COVID-19: Is Reason Possible?

Posted By Elgin Hushbeck

A sure sign that the worse of this phase of the COVID-19 pandemic in the United States is behind us is that things are returning to normal.  No, I do not mean we no longer need masks, or that we are opening up. Rather many are focusing less on the pandemic itself and more on politics and trying to score political points by casting blame.

I wrote last month that, “Trump, the Governors, Republican and Democrat, and health officials are doing the best they can in a very difficult situation where there are a lot of unknowns.” That still generally remains my position today. Sure, some have attempted to play politics from day one, nor am I naïve enough to think that politics could ever be eliminated from the actions of politicians.
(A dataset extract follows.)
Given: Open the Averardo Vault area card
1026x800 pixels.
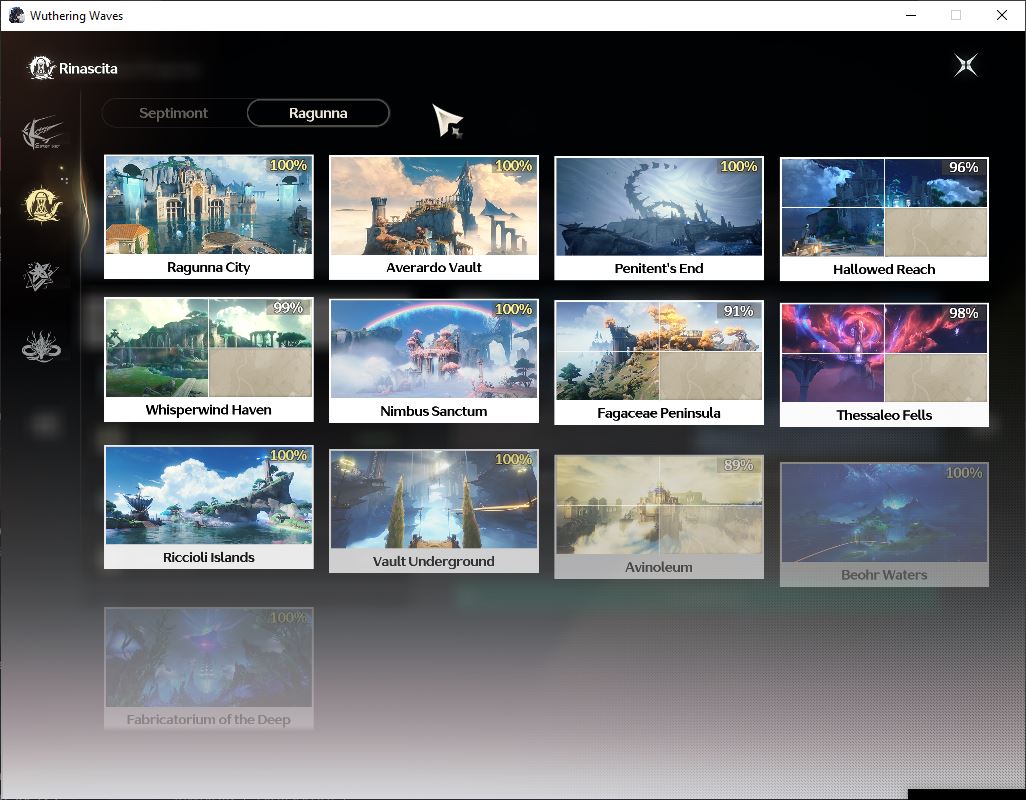Looking at the screenshot, I should click(434, 217).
This is an issue of degree and prominence.  After all, as I wrote in that post, the reasons we changed the standard naming convention and now refer to the virus as COVID-19 was entirely political.  
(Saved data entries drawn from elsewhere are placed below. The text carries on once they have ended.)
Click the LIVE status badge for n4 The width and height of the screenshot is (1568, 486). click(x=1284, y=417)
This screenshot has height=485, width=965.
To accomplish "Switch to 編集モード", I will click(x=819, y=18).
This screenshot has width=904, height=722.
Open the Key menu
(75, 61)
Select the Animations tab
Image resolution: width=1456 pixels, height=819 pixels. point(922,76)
Still, for the most part, the President and the Governors in both parties put politics on the back burner, or at least a side burner, and focused on the problem.  Did they get everything right? Of course not, but they focused on the problems and made the best decisions they could with the information they had. We can always play Monday morning quarterback, but overall, they did a good job.

The main goal at the time was to flatten the curve.  The pressing concern was that the number of cases would rise so quickly that the medical system, particularly hospitals, would be overwhelmed. We needed to “flatten the curve” to give them time to catch up.  The CDC records the first U.S. COVID-19 death in the week of February 8th. Deaths peaked during the week of April 18th at 17,005. They then began to decline to the mid 3000s by the end of June. The curve was flattened. They did what they set out to do, and thus my conclusion that they did pretty well.

Perhaps it is a sign of the age we live in, but many find success and good new difficult to take.  Doom and gloom must always lurk right behind the next bend in the road. This attitude is particularly true of those in the news, whose product is more fear and hype than news.  It was always expected that as we opened back up, the number of cases would rise, as would the number of deaths. How could they not?  The goal had been to flatten the curve, not eliminate it.  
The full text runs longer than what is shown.